Please repeat every line of the records below, from the line containing "Describe the element at coordinates (1009, 574)" down to the end of the records. Leave the pictures out.

## MATERIAL

________________________

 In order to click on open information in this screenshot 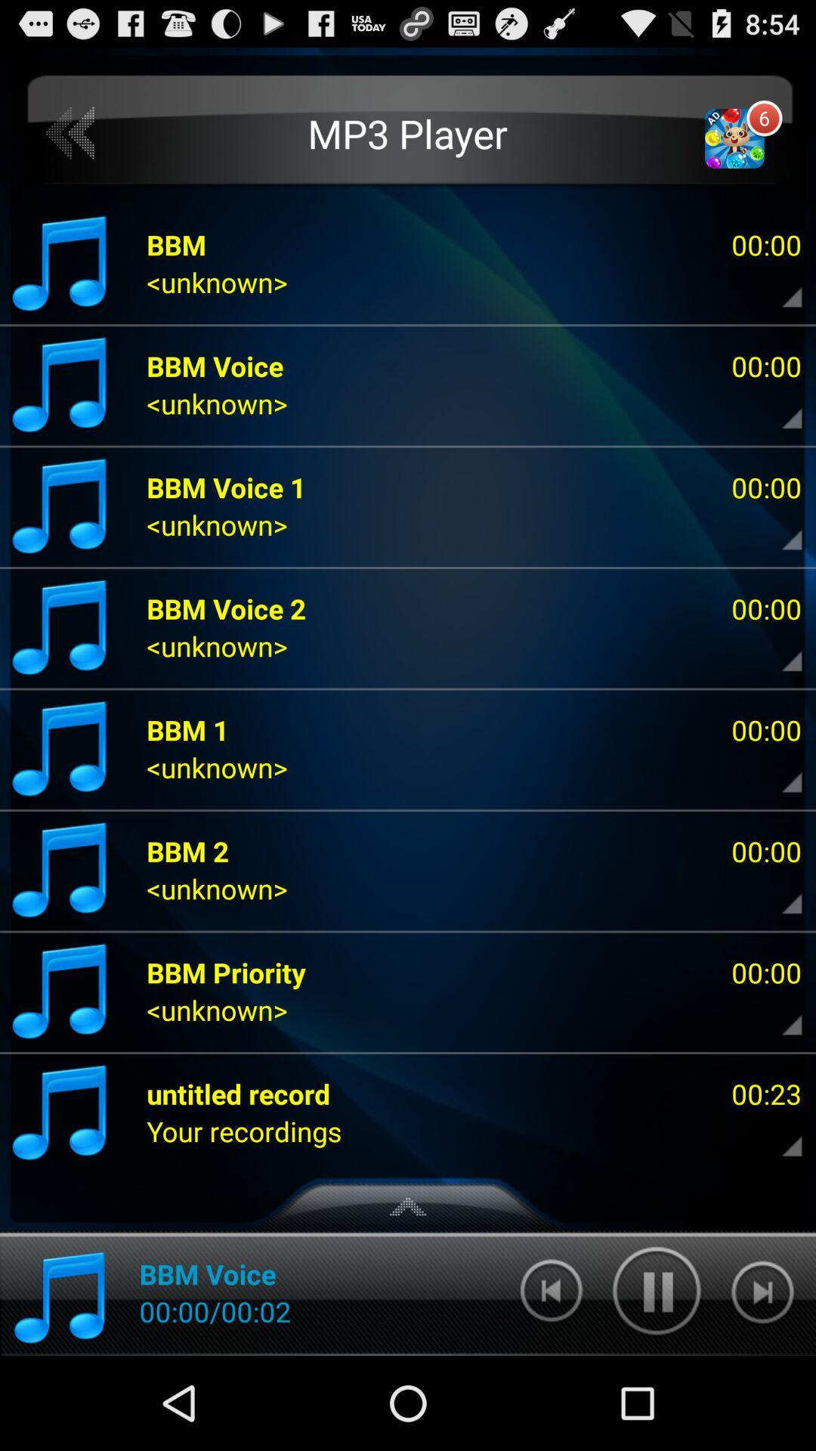, I will do `click(779, 407)`.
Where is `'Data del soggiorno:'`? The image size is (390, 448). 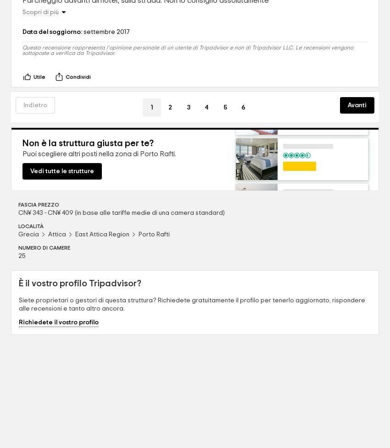
'Data del soggiorno:' is located at coordinates (22, 32).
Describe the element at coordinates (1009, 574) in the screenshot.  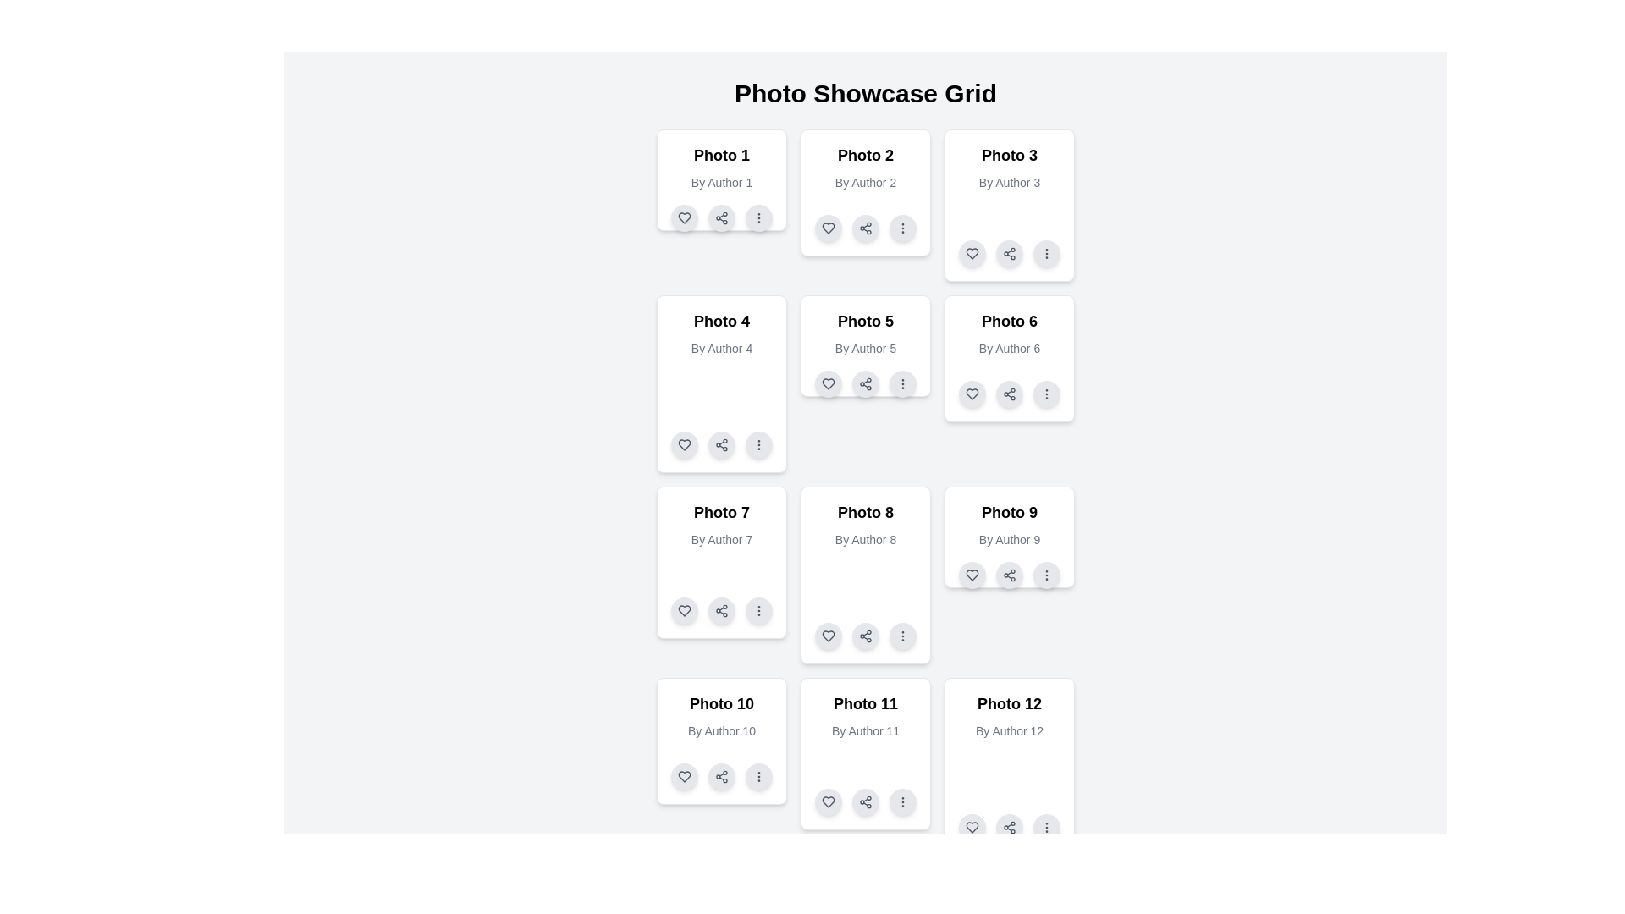
I see `the leftmost control button icon resembling a structured network of three circles connected by lines at the bottom-right of the 'Photo 9' card` at that location.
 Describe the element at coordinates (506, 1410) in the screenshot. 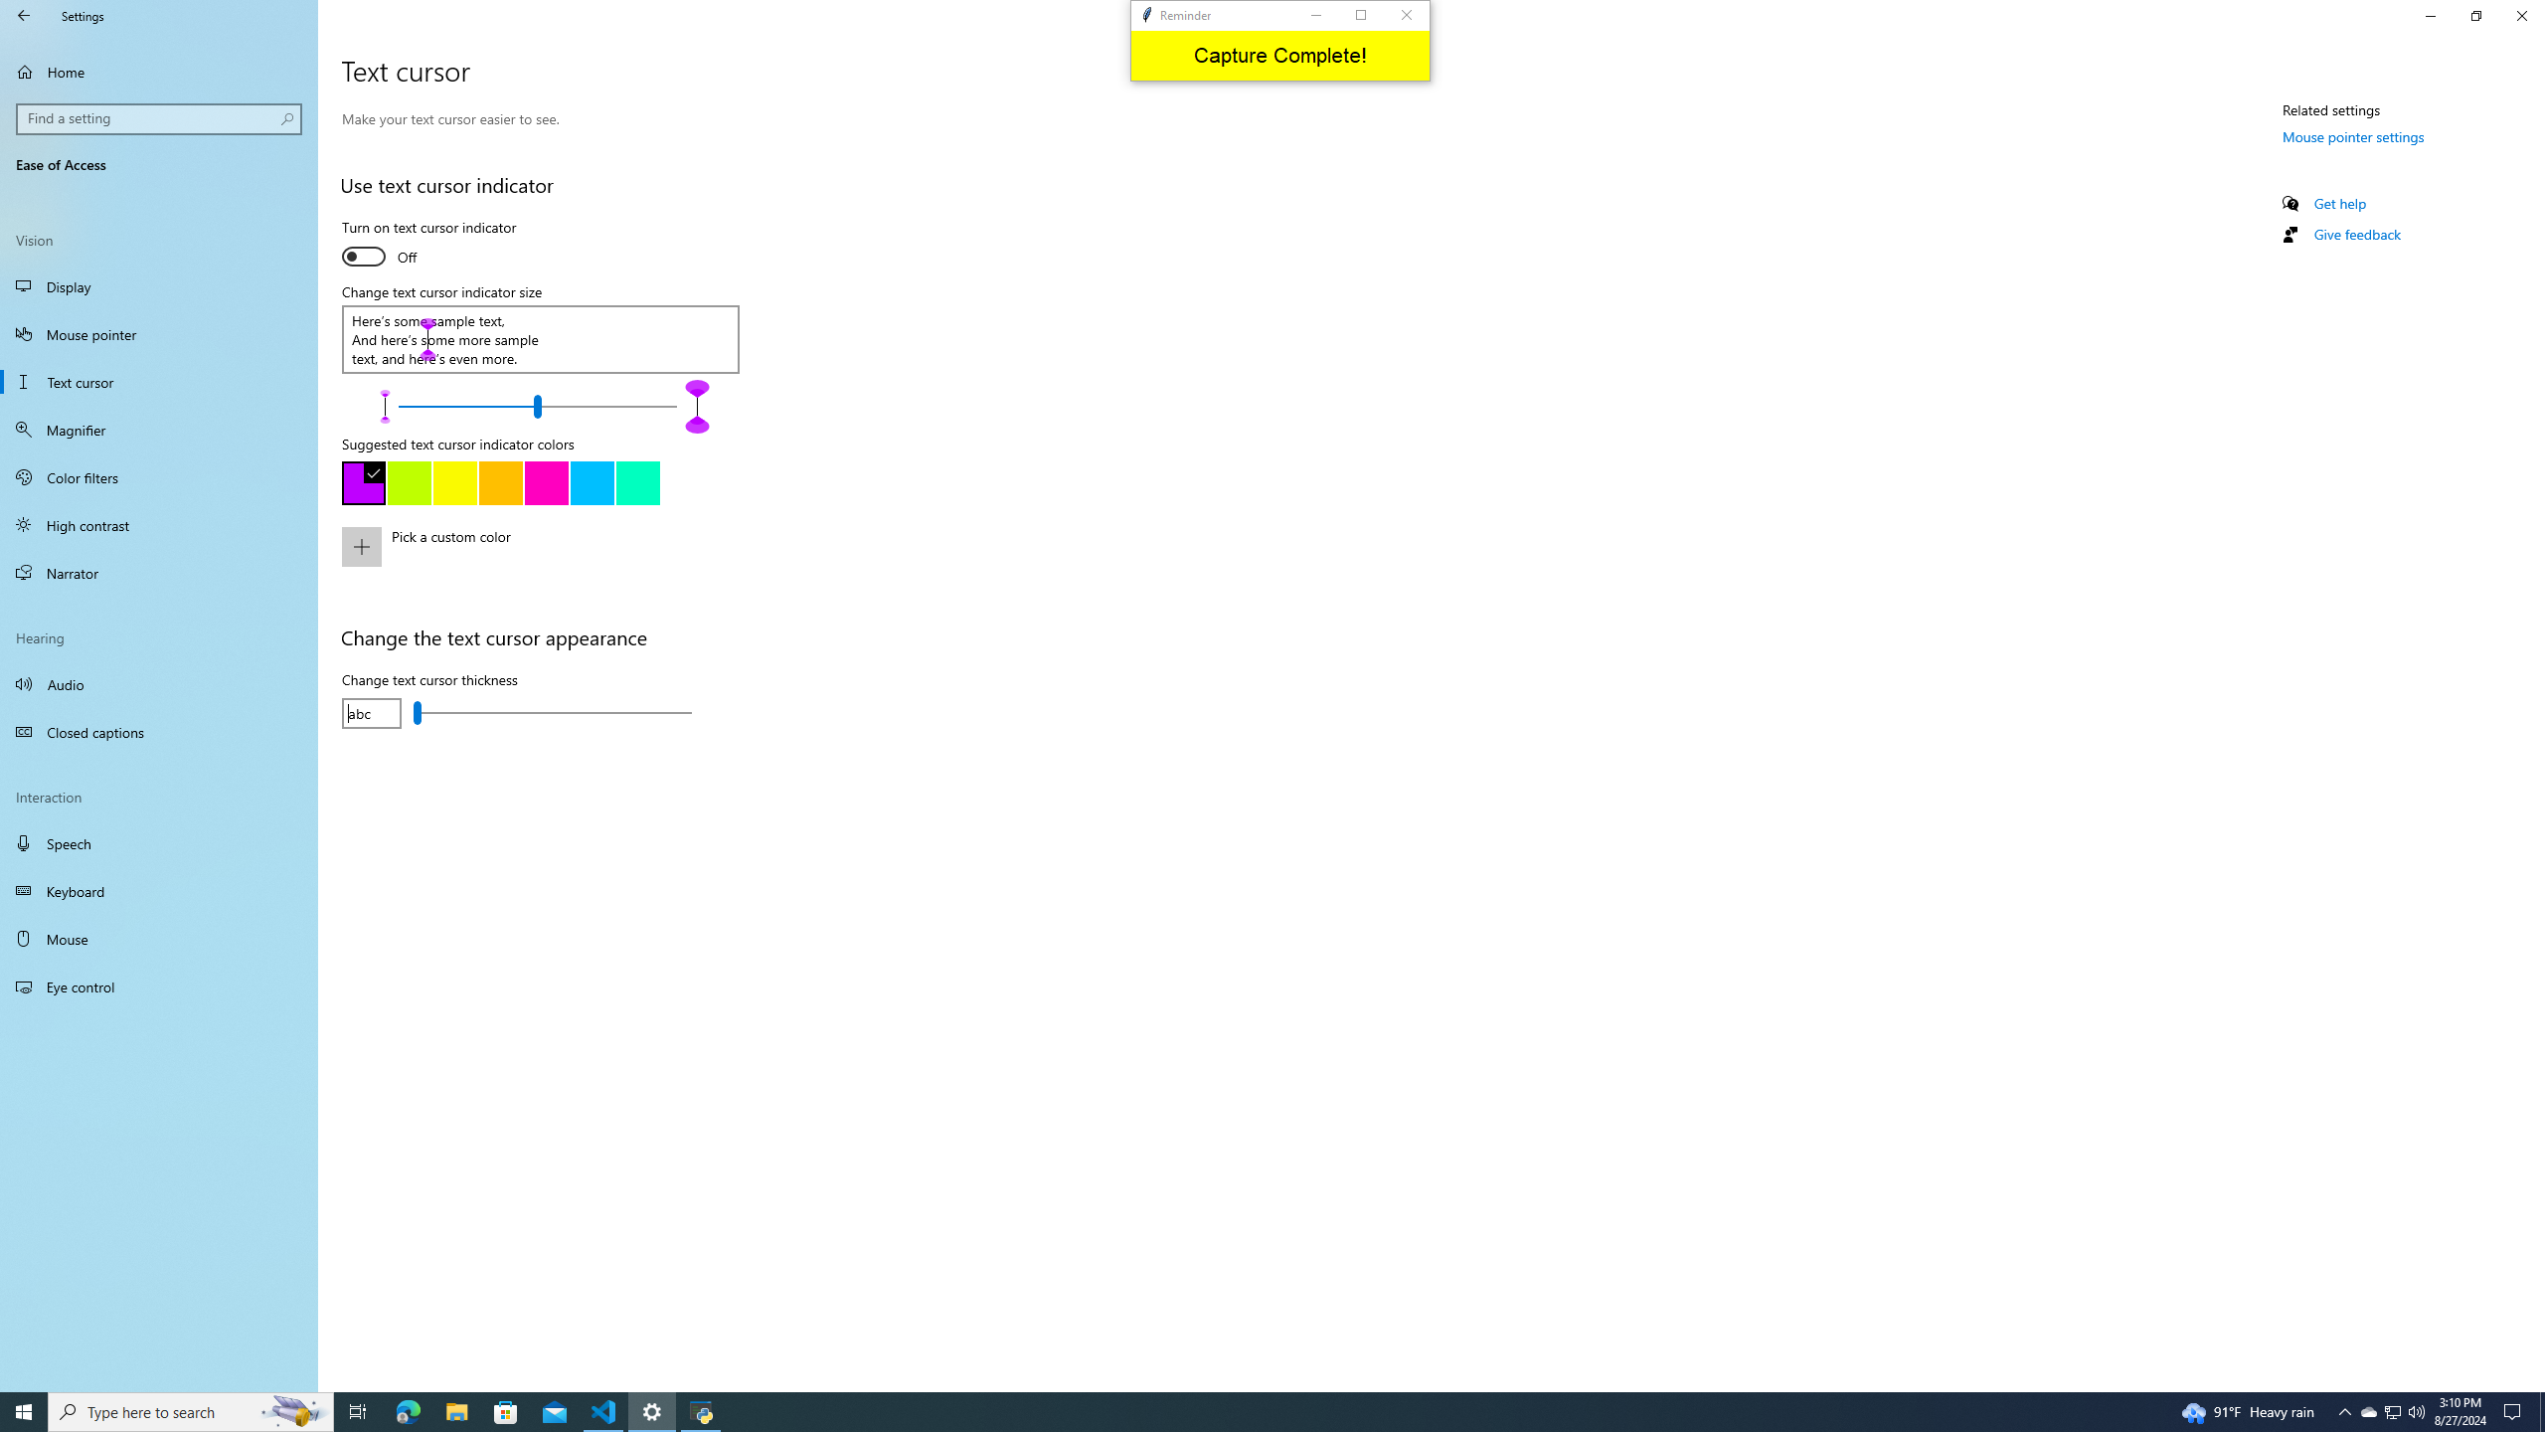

________________________

## ANSWER TO THIS PROBLEM
Describe the element at coordinates (1009, 574) in the screenshot.  
I see `the leftmost control button icon resembling a structured network of three circles connected by lines at the bottom-right of the 'Photo 9' card` at that location.
 Describe the element at coordinates (506, 1410) in the screenshot. 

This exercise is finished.